GOAL OF THE EXERCISE
In the records below, find the line containing "Given: Open the Einstellungen tab" and retype it and every line after it exactly, adding nothing.

***** INPUT MATERIAL *****

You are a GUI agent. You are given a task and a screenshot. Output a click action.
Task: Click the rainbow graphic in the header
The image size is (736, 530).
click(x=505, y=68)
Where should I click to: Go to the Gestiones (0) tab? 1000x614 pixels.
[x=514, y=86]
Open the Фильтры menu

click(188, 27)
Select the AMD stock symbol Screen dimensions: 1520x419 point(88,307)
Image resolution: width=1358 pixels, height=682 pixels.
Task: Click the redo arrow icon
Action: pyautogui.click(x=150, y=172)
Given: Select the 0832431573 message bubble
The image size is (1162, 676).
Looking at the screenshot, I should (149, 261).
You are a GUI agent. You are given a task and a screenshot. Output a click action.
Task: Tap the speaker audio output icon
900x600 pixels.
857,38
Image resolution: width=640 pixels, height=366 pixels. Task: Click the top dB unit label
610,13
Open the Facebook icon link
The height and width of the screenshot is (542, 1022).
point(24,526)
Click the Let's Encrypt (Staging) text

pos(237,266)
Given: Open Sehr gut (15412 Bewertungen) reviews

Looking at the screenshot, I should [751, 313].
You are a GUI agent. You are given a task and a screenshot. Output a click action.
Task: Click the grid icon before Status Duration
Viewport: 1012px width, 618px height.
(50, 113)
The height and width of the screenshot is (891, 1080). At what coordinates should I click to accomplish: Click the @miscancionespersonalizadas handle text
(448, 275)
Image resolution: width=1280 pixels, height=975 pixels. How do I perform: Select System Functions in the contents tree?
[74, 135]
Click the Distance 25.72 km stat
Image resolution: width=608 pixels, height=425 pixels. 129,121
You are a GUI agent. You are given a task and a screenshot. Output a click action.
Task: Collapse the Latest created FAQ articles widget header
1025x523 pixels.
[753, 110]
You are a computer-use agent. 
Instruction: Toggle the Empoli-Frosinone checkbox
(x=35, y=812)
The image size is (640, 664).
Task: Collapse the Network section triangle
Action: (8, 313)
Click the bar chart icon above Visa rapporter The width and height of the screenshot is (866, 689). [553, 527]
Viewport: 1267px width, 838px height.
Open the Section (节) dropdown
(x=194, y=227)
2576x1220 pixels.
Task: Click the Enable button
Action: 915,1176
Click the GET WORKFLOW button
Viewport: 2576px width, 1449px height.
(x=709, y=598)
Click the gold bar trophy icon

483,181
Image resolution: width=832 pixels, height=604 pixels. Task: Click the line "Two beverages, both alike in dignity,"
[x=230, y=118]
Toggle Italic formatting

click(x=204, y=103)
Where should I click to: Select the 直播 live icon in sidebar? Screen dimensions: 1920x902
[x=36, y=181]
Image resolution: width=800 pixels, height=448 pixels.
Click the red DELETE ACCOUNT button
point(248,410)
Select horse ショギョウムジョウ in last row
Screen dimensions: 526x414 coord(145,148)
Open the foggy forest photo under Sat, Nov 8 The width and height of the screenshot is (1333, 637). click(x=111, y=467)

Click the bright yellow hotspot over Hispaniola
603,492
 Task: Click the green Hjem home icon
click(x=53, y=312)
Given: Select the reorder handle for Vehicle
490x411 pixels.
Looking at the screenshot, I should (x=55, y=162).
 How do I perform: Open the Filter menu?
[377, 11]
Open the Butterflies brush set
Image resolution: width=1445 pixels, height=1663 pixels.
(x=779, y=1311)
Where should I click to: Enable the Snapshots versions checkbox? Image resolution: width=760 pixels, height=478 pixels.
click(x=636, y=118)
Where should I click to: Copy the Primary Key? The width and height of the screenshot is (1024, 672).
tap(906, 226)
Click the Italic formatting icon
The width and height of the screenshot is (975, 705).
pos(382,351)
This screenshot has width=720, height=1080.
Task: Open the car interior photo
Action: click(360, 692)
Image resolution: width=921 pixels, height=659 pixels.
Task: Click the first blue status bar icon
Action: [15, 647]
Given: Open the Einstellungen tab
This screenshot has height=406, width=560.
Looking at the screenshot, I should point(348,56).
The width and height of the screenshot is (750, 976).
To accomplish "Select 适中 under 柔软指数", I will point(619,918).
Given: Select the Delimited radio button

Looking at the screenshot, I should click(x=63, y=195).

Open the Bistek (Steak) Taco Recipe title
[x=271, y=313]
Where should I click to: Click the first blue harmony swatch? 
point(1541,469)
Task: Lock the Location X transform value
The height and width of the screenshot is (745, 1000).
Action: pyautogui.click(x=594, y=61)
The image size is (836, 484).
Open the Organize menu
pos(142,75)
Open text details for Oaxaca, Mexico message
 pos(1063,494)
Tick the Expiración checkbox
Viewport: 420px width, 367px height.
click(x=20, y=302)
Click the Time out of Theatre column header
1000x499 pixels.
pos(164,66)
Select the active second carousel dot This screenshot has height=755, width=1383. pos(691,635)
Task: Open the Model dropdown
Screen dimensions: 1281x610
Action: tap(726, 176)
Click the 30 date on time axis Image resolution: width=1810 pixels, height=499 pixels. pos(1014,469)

*****

RESPONSE AREA
Given: Open the Einstellungen tab
This screenshot has height=406, width=560.
Looking at the screenshot, I should point(348,56).
The width and height of the screenshot is (750, 976).
To accomplish "Select 适中 under 柔软指数", I will point(619,918).
Given: Select the Delimited radio button

Looking at the screenshot, I should click(x=63, y=195).

Open the Bistek (Steak) Taco Recipe title
[x=271, y=313]
Where should I click to: Click the first blue harmony swatch? 
point(1541,469)
Task: Lock the Location X transform value
The height and width of the screenshot is (745, 1000).
Action: pyautogui.click(x=594, y=61)
The image size is (836, 484).
Open the Organize menu
pos(142,75)
Open text details for Oaxaca, Mexico message
 pos(1063,494)
Tick the Expiración checkbox
Viewport: 420px width, 367px height.
click(x=20, y=302)
Click the Time out of Theatre column header
1000x499 pixels.
pos(164,66)
Select the active second carousel dot This screenshot has height=755, width=1383. pos(691,635)
Task: Open the Model dropdown
Screen dimensions: 1281x610
Action: tap(726, 176)
Click the 30 date on time axis Image resolution: width=1810 pixels, height=499 pixels. pos(1014,469)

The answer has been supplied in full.